Suleyman Kerimov s’est fait connaître en Suisse par un coup d’éclat. En novembre 2006, l’homme d’affaires russe fonce dans un palmier à Nice, au volant d’une Ferrari immatriculée à Lucerne. Les images de la voiture de sport coupée en deux ont fait le tour du monde. Suleyman Kerimov a subi de graves brûlures et est resté dans le coma pendant des semaines.
La Ferrari appartenait à l’homme d’affaires lucernois Alexander Studhalter. Selon ses propres dires, celui-ci est un partenaire commercial de longue date et un ami personnel de Suleyman Kerimov. Il a notamment été président du conseil d’administration de la «Suleyman Kerimov Foundation», installée à Lucerne depuis 2007 et qui recevait entre autres des dons de l’oligarque. Il y a quelques années encore, son frère Philipp Studhalter faisait partie du conseil de fondation. L’ex-patron du FC Lucerne est aujourd’hui président de la Ligue suisse de football.
Selon l’objet de la fondation, celle-ci devait servir «la charité et l’utilité publique dans le monde entier», par exemple en soutenant des personnes et des entreprises dans le besoin ou en encourageant l’éducation, la recherche et la culture.
Le plus riche des Russes
Ses liens avec la Suisse centrale ont valu à Suleyman Kerimov le surnom d'«oligarque de Lucerne». En 2020, le magazine «Forbes» a parfois placé l’homme d’affaires et sénateur originaire du Dagestan en haut de sa liste des Russes les plus riches, avec une fortune de 25 milliards de dollars américains.
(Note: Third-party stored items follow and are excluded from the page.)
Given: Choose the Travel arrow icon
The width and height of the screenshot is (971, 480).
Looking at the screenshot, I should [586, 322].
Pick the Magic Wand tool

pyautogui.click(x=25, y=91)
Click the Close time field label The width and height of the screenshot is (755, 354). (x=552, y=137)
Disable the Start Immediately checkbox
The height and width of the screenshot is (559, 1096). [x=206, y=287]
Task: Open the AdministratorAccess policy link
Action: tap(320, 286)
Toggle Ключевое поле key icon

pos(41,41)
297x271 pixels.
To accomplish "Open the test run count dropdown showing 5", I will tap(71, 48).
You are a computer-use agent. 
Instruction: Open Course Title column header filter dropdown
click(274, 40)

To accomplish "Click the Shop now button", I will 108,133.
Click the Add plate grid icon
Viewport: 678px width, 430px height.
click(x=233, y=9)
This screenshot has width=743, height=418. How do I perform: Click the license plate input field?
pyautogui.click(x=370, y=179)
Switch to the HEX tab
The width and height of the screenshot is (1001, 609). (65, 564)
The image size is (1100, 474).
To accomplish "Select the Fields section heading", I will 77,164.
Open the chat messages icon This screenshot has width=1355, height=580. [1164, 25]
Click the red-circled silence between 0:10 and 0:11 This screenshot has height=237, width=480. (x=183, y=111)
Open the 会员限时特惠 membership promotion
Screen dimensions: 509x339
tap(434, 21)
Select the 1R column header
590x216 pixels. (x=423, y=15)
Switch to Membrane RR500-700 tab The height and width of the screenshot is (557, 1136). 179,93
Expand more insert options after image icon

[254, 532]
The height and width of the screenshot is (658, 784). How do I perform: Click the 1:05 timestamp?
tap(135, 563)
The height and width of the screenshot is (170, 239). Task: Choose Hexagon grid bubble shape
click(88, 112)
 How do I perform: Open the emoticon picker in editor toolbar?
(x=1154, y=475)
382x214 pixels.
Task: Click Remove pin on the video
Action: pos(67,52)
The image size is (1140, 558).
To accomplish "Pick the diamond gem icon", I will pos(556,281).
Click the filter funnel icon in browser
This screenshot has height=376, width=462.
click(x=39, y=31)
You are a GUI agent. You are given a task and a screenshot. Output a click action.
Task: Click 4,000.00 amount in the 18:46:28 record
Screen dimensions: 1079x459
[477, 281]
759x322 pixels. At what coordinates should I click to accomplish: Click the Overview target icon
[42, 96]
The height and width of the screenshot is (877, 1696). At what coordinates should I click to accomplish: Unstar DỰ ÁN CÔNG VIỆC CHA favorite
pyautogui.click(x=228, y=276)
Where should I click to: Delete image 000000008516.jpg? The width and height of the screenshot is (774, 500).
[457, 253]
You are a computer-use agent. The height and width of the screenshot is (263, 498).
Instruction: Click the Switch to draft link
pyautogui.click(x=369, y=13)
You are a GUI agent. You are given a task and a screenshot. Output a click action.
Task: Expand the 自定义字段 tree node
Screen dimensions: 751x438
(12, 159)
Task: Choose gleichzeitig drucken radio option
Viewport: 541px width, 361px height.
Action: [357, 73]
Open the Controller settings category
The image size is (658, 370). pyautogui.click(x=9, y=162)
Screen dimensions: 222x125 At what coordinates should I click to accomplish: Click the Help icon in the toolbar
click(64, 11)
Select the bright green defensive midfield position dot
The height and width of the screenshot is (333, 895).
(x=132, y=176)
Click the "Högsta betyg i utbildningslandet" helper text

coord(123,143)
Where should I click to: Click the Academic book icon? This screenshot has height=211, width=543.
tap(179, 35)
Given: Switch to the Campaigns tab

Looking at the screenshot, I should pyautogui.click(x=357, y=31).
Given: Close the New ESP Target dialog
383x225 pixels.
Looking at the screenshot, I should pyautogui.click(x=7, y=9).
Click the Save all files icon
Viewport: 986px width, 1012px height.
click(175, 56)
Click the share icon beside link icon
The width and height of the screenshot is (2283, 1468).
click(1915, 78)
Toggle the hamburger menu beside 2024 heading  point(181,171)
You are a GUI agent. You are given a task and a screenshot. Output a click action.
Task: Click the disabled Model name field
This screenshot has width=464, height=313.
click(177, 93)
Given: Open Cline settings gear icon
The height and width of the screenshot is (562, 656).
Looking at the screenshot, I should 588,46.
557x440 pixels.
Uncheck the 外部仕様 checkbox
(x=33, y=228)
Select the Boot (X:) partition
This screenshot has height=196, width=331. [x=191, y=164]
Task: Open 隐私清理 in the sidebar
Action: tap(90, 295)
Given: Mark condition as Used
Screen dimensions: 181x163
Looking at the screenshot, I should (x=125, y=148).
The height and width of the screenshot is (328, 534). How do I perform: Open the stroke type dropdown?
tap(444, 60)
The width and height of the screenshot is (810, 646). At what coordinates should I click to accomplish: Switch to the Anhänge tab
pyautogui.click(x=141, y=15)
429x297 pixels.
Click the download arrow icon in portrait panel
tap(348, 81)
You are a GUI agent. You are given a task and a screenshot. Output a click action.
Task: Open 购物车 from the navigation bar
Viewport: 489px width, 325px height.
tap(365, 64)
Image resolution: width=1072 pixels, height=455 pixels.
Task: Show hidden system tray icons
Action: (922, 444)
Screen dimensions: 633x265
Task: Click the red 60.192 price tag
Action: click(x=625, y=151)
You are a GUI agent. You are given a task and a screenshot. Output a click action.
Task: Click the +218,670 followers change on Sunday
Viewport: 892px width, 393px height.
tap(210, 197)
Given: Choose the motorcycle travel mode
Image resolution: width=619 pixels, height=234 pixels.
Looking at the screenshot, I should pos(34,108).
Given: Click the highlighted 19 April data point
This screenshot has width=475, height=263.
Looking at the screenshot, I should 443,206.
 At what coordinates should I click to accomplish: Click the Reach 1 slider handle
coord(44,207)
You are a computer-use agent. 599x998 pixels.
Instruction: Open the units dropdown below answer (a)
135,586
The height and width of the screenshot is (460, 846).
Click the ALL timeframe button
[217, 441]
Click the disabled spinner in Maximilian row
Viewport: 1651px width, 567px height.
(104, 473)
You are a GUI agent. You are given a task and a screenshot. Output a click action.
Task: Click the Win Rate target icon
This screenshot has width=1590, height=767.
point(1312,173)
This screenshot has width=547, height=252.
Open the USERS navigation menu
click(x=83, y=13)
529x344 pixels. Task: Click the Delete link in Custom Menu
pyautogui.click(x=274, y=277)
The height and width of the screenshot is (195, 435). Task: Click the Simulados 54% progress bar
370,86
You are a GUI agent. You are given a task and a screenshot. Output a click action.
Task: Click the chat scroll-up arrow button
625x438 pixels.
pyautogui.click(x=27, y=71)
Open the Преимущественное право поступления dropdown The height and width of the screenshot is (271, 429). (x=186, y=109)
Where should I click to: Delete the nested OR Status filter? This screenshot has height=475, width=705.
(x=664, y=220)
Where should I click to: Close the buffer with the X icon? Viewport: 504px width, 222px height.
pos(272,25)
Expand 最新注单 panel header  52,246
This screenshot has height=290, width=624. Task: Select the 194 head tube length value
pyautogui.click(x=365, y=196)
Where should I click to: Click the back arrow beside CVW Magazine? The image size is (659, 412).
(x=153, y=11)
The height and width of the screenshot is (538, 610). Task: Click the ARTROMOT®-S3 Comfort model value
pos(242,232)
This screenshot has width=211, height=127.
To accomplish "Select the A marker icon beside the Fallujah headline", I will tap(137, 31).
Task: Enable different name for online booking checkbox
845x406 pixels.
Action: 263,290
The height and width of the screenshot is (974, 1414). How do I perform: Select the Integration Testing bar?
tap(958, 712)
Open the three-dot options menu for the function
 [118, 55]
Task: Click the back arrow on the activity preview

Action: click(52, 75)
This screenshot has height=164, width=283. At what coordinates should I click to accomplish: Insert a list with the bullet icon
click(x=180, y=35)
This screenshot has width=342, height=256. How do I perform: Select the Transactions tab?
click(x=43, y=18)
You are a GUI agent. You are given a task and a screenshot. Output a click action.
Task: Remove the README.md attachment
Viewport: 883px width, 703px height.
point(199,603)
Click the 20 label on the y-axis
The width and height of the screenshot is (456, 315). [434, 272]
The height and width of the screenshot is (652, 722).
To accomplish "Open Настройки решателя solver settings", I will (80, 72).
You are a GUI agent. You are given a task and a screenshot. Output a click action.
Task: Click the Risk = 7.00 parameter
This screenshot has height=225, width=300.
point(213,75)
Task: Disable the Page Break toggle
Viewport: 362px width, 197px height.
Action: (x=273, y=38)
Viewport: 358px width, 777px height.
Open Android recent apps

Depuis la mi-mars, Suleyman Kerimov figure sur une autre liste, plus infamante que fameuse, celle des sanctions de l’UE et de la Suisse en raison de ses liens étroits avec le président russe Vladimir Poutine.
La «Suleyman Kerimov Foundation» a été dissoute il y a quelques semaines. Cela n’aurait rien à voir avec la guerre en Ukraine, a assuré le président du conseil de fondation Alexander Studhalter à la «NZZ». La fondation aurait tout simplement rempli son objectif. «Sa dissolution a été décidée et engagée dès novembre 2021, alors que personne ne pouvait prévoir la guerre en Ukraine.» Le fait que cette décision soit justement entrée en vigueur maintenant ne serait qu’un «simple hasard».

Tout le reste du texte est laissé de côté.